Studies have shown that going test-optional does not make a college more diverse.
University of California provost Michael Brown announced to the Board of Regents last week that the UC system will no longer require the SAT or ACT as part of the admissions process. “UC will continue to practice test-free admissions now and into the future,” he said, marking a massive college system’s departure from what was once a rite of passage for college-bound high school students.
According to the National Center for Fair and Open Testing, at least 1,810 four-year colleges and universities have abandoned their SAT and ACT requirements for the current application cycle. Some of those colleges have removed the requirement only for students who meet certain GPA or class rank requirements. Still, a student who wants to go to college but refuses to sit for either test will still have their choice of places to apply.
Many of the most prominent universities who have gone test-optional have done so “temporarily” due to the COVID-19 pandemic and its impact on students’ ability to access testing facilities. Big-name colleges, including Princeton University, Duke University, the University of Texas at Austin, Northwestern University, and Vanderbilt University all note that their move to test-optional admissions was sparked by the pandemic. It is unclear how long these policies will stick around, but the University of California’s announcement is the strongest signal yet that the SAT’s and ACT’s intermission could become a permanent hiatus.
[RELATED: UVA, fourth best public college in US, lowers academic standards for two more years]
Though wealthy students have an advantage on these admissions tests, the tests are one of the most objective measures of a student’s academic ability. Essays and letters of recommendation can only be judged subjectively, and two equally capable students could have very different GPAs based on the rigor of where they went to school.

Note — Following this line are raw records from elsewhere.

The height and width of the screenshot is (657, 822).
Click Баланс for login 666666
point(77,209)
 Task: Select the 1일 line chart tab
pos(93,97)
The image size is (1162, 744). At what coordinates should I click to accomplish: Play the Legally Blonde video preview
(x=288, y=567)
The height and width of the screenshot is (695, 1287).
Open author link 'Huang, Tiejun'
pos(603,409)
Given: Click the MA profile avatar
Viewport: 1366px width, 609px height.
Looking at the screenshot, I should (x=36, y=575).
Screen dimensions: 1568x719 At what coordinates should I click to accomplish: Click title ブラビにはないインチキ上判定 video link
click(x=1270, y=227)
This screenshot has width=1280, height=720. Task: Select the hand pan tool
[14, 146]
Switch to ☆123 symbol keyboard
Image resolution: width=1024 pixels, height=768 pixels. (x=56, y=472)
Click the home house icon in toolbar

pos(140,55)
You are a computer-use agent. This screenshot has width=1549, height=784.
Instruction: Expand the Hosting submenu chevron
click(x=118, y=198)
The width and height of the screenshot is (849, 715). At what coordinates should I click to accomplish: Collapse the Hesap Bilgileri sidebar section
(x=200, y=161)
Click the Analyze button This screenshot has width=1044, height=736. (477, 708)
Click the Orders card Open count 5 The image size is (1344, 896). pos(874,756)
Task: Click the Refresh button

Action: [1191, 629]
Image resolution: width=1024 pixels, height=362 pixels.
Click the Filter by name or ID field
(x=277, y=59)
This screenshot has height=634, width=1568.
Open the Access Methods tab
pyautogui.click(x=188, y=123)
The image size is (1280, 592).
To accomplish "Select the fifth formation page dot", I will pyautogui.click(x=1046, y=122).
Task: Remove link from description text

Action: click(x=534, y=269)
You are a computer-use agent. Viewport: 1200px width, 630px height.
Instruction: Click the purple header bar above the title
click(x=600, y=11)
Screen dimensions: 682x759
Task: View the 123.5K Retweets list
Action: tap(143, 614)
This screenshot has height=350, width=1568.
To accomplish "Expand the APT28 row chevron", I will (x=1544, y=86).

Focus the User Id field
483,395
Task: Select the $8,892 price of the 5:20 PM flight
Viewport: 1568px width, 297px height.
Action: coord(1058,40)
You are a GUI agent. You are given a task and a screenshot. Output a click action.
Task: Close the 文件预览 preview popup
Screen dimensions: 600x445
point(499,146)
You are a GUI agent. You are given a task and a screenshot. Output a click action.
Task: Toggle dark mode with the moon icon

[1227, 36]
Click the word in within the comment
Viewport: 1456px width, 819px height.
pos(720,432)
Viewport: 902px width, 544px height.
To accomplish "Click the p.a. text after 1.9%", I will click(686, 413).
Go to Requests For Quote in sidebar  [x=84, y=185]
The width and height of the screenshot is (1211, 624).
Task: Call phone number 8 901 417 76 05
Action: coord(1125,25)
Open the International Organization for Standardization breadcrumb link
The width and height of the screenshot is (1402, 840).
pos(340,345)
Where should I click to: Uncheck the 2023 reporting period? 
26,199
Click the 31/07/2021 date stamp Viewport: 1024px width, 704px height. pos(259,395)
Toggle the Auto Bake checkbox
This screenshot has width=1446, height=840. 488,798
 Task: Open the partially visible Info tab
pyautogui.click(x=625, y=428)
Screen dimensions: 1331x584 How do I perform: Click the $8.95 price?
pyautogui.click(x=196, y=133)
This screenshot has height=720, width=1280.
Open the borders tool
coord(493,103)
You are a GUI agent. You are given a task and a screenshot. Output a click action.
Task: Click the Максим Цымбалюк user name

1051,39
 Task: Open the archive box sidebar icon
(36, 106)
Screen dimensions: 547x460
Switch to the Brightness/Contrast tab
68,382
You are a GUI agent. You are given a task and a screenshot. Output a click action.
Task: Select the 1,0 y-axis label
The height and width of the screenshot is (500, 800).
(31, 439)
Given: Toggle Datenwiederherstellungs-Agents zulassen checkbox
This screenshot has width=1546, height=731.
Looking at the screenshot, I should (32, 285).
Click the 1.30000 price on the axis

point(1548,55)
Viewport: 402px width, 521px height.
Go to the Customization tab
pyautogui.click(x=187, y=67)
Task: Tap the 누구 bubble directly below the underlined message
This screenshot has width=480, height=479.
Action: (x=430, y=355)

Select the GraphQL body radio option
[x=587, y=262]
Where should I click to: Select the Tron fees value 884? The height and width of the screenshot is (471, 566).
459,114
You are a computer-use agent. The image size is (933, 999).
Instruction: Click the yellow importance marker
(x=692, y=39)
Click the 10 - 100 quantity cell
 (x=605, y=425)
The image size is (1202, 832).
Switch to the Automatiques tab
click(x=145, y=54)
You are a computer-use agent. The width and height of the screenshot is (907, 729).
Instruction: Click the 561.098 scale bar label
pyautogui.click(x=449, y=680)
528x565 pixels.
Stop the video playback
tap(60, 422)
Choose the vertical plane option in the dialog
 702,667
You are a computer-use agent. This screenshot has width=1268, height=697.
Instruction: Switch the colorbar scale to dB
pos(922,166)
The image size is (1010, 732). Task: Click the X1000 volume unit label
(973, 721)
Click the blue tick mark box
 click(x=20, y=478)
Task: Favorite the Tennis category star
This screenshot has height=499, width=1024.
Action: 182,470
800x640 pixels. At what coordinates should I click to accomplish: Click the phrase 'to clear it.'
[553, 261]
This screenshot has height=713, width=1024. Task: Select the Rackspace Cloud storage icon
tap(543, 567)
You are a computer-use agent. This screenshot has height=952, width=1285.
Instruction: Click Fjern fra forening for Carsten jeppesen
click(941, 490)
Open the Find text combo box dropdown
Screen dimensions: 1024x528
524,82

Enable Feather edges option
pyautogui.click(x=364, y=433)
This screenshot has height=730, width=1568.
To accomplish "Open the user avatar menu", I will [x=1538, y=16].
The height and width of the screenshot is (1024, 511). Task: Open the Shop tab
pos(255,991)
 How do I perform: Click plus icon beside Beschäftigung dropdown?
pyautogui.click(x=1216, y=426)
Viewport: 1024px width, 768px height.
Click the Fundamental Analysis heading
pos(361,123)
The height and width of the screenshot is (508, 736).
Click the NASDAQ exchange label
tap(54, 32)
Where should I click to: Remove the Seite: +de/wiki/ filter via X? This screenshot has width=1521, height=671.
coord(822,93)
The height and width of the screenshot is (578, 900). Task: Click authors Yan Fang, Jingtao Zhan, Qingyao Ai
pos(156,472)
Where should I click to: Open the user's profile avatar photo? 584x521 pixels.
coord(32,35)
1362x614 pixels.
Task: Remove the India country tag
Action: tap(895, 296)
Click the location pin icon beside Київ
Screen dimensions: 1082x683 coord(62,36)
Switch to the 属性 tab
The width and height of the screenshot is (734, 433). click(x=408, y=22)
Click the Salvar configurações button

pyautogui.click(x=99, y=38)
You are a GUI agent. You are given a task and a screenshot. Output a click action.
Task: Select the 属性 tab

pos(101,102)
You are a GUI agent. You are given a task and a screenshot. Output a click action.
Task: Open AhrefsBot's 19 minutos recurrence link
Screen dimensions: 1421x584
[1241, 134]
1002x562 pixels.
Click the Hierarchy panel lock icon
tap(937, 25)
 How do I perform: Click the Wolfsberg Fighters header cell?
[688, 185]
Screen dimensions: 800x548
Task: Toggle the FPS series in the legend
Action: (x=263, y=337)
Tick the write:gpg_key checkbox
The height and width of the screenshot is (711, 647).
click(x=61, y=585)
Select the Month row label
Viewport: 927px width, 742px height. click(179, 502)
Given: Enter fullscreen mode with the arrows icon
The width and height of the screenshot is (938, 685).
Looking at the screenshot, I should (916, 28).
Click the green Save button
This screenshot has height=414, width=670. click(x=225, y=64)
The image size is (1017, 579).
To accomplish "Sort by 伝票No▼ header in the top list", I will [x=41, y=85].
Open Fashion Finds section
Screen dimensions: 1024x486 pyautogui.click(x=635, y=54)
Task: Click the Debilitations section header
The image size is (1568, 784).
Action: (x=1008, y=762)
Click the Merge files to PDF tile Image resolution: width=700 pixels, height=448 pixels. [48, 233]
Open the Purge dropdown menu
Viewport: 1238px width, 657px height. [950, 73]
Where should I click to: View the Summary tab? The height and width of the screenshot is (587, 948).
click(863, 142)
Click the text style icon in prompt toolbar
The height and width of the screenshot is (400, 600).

Students who live in wealthy areas are more likely to have inflated grades, and therefore an inflated GPA. A 2018 study published by the Thomas Fordham Institute found that “grade inflation worsened in schools attended by affluent students more than in those attended by lower-income pupils” between 2005 and 2016. Though grade inflation affected both types of schools, it was stronger at schools with wealthier student bodies. Researchers wrote, “Teachers may be more apt to inflate the grades of higher-performing, higher-income students in an effort to appease their pushy parents.” On the SAT or ACT, every student is judged according to the same scoring system, and no pushy parent can change that – barring, of course, a scandal like Varsity Blues.
In the 2018 book Measuring Success: Testing, Grades, and the Future of College Admissions, Michael Hurwitz of The College Board and Jason Lee of the University of Georgia write, “The rate of [high school GPA] increase among private high schools...was about three times as large as that observed in public high schools.” When SAT and ACT scores are absent from an application package, every other factor carries more weight, including GPA.
Another such factor is the college admissions essay. Essays are undeniably important; admissions officers should hear directly from the students seeking admission. But here, too, wealth factors in. In fact, a Stanford University study found that the content of a student’s admissions essay is even more positively correlated to their reported household income than their SAT score.
Colleges also consider extracurriculars, where once again, wealthy students have an advantage. Students from upper-middle-class families are more likely to participate in extracurriculars than their working-class classmates, and the gap between the groups has grown since the 1970s, according to a 2014 study.
Though it is true that wealthy students generally score higher on the SAT than their less well-off peers, tests like these are the only opportunity most students have to be scored against their peers on an apples-to-apples assessment.
It is undeniably true that with wealth comes greater access to tutoring and test prep. However, test prep programs are not an automatic ticket to higher scores. Studies have shown that test preparation programs offer only a marginal benefit to most students (students of East Asian descent, however, benefit the most).
Much has been made of whether equity trumps merit, or if being part of an underrepresented group should give applicants a boost in the admissions process. No matter a person’s belief on the issue, the fact remains that going test-optional has not made colleges more diverse. A paper published in 2019 in Economics Letters notes that “SAT optional policies have no effect on racial and socioeconomic diversity,” nor do they “influence the gender ratio” or “effect the quality of the student population.” Any college leader who wants to make their school more diverse or academically stronger should know that ditching an SAT requirement moves them no closer to either goal.
The SAT and ACT are not perfectly objective measures of ability, but they are the closest thing admissions officers have to such a measuring stick.